Re: [3.19-rc3] tg3: BUG: sleeping function called from invalid context

From: Peter Hurley
Date: Tue Jan 13 2015 - 07:47:56 EST


On 01/13/2015 01:49 AM, Michael Chan wrote:
> On Mon, 2015-01-12 at 19:59 -0500, Peter Hurley wrote:
>> [ 17.203009] BUG: sleeping function called from invalid context at /home/peter/src/kernels/mainline/kernel/irq/manage.c:104
>> [ 17.203067] in_atomic(): 1, irqs_disabled(): 0, pid: 1106, name: ip
>> [ 17.203092] 2 locks held by ip/1106:
>> [ 17.205255] #0: (rtnl_mutex){+.+.+.}, at: [<ffffffff816adf1f>] rtnetlink_rcv+0x1f/0x40
>> [ 17.207445] #1: (&(&tp->lock)->rlock){+.....}, at: [<ffffffffa01073e6>] tg3_start+0xc06/0x11f0 [tg3]
>> [ 17.209725] CPU: 2 PID: 1106 Comm: ip Not tainted 3.19.0-rc3+wip-xeon+lockdep #rc3+wip
>> [ 17.211900] Hardware name: Dell Inc.

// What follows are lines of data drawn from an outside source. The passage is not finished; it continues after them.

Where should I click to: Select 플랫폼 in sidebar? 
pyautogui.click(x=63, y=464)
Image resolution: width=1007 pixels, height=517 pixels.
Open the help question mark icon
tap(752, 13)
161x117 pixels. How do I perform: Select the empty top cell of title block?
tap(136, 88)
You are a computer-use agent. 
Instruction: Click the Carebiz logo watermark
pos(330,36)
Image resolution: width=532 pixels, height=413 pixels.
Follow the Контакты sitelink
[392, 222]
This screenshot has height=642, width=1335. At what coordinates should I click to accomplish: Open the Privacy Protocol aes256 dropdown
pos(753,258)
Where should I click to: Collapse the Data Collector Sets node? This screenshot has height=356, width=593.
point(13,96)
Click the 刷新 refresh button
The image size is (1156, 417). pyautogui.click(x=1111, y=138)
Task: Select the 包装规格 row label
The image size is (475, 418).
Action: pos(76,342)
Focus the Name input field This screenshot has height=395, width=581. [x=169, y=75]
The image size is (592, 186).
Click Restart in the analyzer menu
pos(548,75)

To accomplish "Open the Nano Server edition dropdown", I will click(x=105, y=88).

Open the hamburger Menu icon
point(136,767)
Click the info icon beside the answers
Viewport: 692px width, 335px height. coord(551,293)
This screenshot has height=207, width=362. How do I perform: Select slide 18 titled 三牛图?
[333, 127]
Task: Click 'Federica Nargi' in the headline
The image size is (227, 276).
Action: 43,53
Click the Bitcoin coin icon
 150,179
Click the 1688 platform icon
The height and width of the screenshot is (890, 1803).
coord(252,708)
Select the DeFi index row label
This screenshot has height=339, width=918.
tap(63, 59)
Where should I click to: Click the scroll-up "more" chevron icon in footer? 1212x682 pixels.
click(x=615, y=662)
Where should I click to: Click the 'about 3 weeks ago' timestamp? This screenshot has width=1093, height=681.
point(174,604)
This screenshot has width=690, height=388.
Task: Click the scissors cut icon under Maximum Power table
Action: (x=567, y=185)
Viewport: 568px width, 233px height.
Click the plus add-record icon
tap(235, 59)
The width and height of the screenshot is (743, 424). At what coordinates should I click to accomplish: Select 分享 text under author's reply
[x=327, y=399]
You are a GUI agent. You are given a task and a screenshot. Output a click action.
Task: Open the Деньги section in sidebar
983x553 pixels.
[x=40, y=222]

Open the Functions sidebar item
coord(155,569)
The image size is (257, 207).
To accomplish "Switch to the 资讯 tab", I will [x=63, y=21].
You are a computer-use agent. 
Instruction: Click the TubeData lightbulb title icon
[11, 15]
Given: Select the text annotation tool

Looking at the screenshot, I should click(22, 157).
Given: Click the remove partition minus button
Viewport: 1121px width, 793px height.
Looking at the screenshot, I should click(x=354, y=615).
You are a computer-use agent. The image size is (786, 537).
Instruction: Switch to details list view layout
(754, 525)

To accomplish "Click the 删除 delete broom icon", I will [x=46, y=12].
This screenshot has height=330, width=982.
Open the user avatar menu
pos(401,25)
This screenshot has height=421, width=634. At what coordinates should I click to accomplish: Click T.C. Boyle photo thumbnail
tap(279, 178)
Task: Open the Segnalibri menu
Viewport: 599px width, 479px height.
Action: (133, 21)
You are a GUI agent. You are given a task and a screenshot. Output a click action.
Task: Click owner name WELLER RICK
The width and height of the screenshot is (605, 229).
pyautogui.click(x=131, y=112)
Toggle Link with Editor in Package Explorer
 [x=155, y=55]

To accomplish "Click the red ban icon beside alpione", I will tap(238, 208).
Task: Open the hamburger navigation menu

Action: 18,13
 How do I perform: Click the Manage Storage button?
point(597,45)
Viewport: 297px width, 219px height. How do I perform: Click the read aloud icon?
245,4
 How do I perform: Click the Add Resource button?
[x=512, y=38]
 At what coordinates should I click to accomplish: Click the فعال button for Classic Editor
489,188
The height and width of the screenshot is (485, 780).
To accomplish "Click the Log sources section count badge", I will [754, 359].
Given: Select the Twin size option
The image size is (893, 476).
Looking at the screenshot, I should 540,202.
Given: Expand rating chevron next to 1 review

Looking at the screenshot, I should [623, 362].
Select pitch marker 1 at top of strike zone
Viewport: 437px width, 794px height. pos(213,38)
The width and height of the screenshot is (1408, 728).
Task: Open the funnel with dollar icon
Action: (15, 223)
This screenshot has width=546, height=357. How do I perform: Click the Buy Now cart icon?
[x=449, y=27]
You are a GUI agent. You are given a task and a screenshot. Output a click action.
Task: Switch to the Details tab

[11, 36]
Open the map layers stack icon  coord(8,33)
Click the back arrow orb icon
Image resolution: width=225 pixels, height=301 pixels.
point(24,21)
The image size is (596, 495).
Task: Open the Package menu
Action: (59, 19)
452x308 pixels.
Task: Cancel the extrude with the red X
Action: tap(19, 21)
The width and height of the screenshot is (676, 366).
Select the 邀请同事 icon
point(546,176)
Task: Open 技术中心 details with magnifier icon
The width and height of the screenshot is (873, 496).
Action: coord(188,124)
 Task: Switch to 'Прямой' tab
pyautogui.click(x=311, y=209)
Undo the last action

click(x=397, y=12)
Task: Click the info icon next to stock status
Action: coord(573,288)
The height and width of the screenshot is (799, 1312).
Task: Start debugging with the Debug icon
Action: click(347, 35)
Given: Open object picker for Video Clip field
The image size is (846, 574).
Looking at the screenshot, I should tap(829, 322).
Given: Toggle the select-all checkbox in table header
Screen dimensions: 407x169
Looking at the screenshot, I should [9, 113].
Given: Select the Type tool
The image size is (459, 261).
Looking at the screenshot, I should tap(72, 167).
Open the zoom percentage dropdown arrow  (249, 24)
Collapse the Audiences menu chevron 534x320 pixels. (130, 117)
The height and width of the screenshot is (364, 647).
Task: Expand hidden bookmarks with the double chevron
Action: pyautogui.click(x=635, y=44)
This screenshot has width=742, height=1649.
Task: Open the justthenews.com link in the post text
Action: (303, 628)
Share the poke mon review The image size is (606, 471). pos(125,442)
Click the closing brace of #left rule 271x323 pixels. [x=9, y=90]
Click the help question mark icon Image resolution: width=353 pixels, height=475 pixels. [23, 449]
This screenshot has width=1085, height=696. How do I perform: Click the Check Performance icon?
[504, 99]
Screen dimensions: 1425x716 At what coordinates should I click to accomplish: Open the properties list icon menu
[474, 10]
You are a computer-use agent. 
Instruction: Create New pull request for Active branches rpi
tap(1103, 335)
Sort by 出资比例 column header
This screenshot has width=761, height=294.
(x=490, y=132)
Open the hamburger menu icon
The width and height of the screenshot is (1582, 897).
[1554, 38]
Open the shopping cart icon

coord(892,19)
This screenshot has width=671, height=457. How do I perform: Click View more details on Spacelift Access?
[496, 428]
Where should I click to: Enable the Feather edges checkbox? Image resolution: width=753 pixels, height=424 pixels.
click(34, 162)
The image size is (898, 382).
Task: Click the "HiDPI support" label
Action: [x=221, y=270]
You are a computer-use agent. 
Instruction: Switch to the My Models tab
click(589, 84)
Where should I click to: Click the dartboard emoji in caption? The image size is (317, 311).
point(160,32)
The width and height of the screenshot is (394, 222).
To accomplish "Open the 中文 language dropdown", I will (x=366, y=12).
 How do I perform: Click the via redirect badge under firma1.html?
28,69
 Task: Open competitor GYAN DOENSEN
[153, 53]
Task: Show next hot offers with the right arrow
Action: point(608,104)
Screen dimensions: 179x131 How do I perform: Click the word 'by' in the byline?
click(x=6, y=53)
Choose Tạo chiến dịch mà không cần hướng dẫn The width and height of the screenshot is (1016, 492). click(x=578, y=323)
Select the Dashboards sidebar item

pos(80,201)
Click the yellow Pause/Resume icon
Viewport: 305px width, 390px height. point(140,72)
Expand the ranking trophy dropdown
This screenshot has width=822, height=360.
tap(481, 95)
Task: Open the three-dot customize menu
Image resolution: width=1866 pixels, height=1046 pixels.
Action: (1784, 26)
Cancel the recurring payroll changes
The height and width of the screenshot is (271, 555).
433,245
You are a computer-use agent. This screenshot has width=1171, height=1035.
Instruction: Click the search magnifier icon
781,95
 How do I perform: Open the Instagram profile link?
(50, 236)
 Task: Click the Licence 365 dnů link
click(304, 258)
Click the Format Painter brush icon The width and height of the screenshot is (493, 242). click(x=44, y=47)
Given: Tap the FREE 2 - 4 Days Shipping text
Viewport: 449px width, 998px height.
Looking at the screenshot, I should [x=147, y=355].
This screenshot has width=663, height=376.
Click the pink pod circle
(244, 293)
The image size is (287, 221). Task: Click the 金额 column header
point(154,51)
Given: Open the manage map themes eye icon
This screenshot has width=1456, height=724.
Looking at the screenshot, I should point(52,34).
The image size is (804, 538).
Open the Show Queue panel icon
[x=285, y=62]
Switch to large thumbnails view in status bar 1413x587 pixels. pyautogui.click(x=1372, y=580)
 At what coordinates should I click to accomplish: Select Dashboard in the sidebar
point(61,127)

Precision WorkStation T5400 /0RW203, BIOS A11 04/30/2012
>> [ 17.214086] 0000000000000068 ffff8802ac823498 ffffffff817af7e8 0000000000000005
>> [ 17.216265] ffffffff81a9be78 ffff8802ac8234a8 ffffffff810998a5 ffff8802ac8234d8
>> [ 17.218446] ffffffff8109991a ffff8802ac8234c8 ffff8802af0aae00 ffffffffa00ed000
>> [ 17.220636] Call Trace:
>> [ 17.222743] [<ffffffff817af7e8>] dump_stack+0x4f/0x7b
>> [ 17.224808] [<ffffffff810998a5>] ___might_sleep+0x105/0x140
>> [ 17.226842] [<ffffffff8109991a>] __might_sleep+0x3a/0xa0
>> [ 17.228869] [<ffffffffa00ed000>] ? 0xffffffffa00ed000
>> [ 17.230939] [<ffffffff810d7d78>] synchronize_irq+0x38/0xa0
>> [ 17.232967] [<ffffffffa00ed000>] ? 0xffffffffa00ed000
>> [ 17.234991] [<ffffffffa010105f>] tg3_chip_reset+0x13f/0x9c0 [tg3]
>> [ 17.236988] [<ffffffffa01020ae>] tg3_reset_hw+0x7e/0x2d20 [tg3]
>
> tp->lock is held in this code path. If synchronize_irq() sleeps in
> wait_event(desc->wait_for_threads, ...), we'll get the warning.
>
> The synchronize_irq() call is to wait for any tg3 irq handler to finish
> so that it is guaranteed that next time it will see the CHIP_RESETTING
> flag and do nothing.
>
> Not sure if we can drop the tp->lock before we call synchronize_irq()
> and then take it again after synchronize_irq().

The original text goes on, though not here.